[Material to process start]

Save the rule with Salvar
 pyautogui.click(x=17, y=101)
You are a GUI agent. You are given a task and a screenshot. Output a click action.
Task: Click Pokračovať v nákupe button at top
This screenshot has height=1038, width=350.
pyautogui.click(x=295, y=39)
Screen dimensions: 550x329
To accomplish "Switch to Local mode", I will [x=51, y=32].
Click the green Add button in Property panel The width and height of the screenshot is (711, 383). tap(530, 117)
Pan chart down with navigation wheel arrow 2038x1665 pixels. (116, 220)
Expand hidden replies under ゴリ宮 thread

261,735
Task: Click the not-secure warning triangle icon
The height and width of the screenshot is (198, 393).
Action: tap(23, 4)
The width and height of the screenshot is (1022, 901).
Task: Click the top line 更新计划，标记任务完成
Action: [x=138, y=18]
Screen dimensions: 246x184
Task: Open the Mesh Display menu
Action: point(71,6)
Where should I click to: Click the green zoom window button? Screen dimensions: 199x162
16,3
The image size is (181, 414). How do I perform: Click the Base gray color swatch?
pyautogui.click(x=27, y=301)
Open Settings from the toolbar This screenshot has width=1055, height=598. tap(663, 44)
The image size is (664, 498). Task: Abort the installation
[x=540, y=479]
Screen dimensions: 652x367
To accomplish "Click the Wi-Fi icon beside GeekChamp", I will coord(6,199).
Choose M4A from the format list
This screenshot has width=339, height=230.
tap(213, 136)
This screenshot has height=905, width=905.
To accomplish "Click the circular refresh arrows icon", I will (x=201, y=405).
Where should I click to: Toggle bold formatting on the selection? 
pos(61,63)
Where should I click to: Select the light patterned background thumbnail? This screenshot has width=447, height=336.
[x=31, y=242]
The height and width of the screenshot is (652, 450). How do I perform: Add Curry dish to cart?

[Material to process end]

Collect every line of the records above that contains the word "size", matching case exactly.

The image size is (181, 414). How do I perform: Click the Base gray color swatch?
The image size is (664, 498). Task: Abort the installation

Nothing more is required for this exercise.